DHA and another omega-3 fatty acid, arachidonic acid, are key components of brain and retinal tissue, and essential for proper brain development. It is believed that foetal and newborn levels of these essential fatty acids are related to a mother's intake during pregnancy and lactation, Dr. Ingrid B. Helland, of the University of Oslo, and her colleagues explain in the journal Pediatrics.

Helland and her team had previously found that four-year-olds whose mothers had taken omega-3-rich cod liver oil from their 18th week of pregnancy to three months after delivery had higher IQs than children whose mothers were given corn oil, which contains omega-6 fatty acids.

In the current study, the researchers retested the children when they were seven years old.

This time, they found no significant differences in intelligence, as measured by a standard battery of tests, between children in the cod liver oil group and those in the corn oil group.

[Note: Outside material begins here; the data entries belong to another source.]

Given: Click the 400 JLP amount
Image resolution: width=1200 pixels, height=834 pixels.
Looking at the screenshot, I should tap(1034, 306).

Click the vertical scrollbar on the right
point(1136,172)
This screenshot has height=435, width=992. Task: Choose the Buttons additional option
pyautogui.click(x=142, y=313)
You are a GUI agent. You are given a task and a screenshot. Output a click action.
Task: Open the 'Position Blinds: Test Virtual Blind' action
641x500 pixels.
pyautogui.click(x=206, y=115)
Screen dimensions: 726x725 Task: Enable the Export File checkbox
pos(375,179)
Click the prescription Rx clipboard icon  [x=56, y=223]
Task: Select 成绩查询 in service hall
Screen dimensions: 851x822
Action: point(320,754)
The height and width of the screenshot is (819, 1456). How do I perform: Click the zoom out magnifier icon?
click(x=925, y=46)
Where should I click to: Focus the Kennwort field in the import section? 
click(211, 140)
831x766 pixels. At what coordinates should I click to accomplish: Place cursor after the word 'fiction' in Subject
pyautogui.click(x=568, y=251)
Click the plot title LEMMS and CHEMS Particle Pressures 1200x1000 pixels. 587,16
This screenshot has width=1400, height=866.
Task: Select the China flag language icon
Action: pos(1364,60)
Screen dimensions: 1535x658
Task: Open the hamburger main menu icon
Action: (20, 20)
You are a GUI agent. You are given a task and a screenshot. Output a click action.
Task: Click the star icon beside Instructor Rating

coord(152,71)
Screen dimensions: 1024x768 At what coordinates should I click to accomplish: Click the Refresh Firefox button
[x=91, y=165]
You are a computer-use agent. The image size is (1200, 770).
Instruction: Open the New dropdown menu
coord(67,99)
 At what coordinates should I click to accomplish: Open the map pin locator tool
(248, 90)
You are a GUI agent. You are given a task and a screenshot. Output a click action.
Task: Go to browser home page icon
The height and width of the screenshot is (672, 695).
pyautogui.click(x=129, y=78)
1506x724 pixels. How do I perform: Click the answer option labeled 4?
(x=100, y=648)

Children's levels of omega-3s when they were newborns also were unrelated to their cognitive performance at age seven.

However, the researchers did find a correlation between the concentration of DHA and ALA in the mother's blood at 35 weeks of pregnancy and the child's score on tests of sequential processing.

It is not clear why the link between cod liver oil and IQ seen among the four-year-olds disappeared by the time the children reached age seven. Helland's team speculates that as the children grew older, the beneficial effects of omega-3s may have been "diluted by several other factors, like other nutrients, drugs, social stimulation, and diseases."